Specie per l'ultimo rigo :-D
Fantastico l'esperimento, ancora più eccezionale la risposta di bokken. :D
Mi è sembrato solo di essermi perso il parere a fine esperimento del sensei tornato allievo...
Da ingegnere posso dire che non posso permettermi che la cartaccia finisca al di fuori del cestino.
Da "lui" non più forte, ma almeno con stazza maggiore di una ipotetica "lei" non posso permettermi di coprire la sua voce.
Da piccolo uomo che ha attraversato un piccolo pezzo di passato ed ha una prospettiva futura lunga (almeno statisticamente) non posso permettermi di lasciarmi trascinare dalla decadenza.
L'idea di fondo è quella di fare la differenza in prima persona, nei limiti del possibile e del realizzabile da un singolo individuo immerso in una collettività che in generale non segue le sue idee.
E combinazione poco fa in dojo mi è capitato di dover spiegare ad un kohai il concetto di mobilità degli arti richiamati nell'articolo.
Effettivamente è una questione di schemi mentali: ho il polso serrato da un ukè ben piazzato devo rompere a tutti i costi la presa insieme all'ukè/ho un hakama che devo far svolazzare facendo schizzare via gli ukè e che comunque non sbaglio mai.
Invece il concetto è ho 1 polso preso, ma mi restano liberi l'altro polso, 2 gomiti, 2 spalle, anche, ginocchia caviglie, piedi... In realtà è ukè che serrando forte si imprigiona nella sua stessa presa.
Ho un'hakama, non devo inventarmi movimenti "fantaikitaiso", devo fare quello che so fare, facendolo in modo da imparare qualcosa di nuovo ogni volta. E se sbaglio mi segno l'errore e la prossima volta non lo faccio più!

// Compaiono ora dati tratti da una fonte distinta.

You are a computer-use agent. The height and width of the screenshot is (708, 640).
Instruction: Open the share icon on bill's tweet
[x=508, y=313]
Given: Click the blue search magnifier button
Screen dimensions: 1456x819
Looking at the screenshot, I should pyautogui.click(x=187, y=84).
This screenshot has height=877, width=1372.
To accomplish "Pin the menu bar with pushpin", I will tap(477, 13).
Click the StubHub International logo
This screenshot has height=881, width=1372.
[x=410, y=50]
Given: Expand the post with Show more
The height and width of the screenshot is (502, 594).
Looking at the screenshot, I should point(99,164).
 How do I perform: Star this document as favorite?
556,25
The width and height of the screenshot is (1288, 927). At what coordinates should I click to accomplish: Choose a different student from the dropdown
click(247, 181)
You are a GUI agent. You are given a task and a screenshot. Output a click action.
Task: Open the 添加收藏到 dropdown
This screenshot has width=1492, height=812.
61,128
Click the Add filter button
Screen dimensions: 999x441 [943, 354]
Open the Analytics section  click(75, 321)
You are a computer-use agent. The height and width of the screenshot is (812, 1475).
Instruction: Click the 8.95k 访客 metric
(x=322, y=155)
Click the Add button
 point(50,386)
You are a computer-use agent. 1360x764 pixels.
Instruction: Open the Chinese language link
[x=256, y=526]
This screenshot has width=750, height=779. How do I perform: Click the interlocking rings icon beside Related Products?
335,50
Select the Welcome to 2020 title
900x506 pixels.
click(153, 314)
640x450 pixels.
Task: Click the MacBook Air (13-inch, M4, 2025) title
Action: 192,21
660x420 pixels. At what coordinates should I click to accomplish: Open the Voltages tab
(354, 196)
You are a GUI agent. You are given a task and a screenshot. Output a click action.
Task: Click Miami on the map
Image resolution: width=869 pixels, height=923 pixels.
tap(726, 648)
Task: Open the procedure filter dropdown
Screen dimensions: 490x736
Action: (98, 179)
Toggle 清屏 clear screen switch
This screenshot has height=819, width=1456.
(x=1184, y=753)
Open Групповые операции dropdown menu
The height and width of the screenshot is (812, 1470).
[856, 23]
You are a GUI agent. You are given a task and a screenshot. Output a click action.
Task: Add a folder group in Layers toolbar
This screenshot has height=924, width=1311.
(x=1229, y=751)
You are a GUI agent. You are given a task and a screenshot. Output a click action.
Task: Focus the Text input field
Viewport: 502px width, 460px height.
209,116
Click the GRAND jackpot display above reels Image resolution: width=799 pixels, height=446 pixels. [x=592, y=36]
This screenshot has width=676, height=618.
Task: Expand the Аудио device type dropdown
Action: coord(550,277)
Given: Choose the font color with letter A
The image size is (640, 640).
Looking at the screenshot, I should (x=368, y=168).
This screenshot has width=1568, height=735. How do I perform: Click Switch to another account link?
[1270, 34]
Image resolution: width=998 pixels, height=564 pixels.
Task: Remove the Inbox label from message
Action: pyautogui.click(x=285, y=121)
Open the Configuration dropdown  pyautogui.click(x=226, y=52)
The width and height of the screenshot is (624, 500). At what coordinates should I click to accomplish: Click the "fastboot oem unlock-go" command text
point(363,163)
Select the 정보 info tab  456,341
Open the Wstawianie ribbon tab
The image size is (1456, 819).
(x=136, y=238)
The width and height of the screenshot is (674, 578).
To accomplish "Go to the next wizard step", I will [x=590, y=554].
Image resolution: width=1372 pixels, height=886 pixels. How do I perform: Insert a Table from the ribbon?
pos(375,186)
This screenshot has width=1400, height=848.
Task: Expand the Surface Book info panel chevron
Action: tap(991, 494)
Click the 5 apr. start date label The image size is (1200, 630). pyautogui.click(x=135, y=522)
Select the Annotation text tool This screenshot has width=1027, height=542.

Perdonate la lunghezza del post...
credo che con l'Aikido non si sconfigge il cigno nero al massimo ti permette di accettare il cigno nero o al limite di riconoscerlo un pò prima che se non avessi praticato Aikido tra l'altro in modo soggettivo. Questo per dire che comunque l'estetica è una componente che ha la stessa importanza di tutte le altre comprese quelle psicologiche spicce quindi apparentemente più importanti come è ben spiegato nel post. La morale è che non solo non sò se ha una morale ma neanche sò se esiste una morale.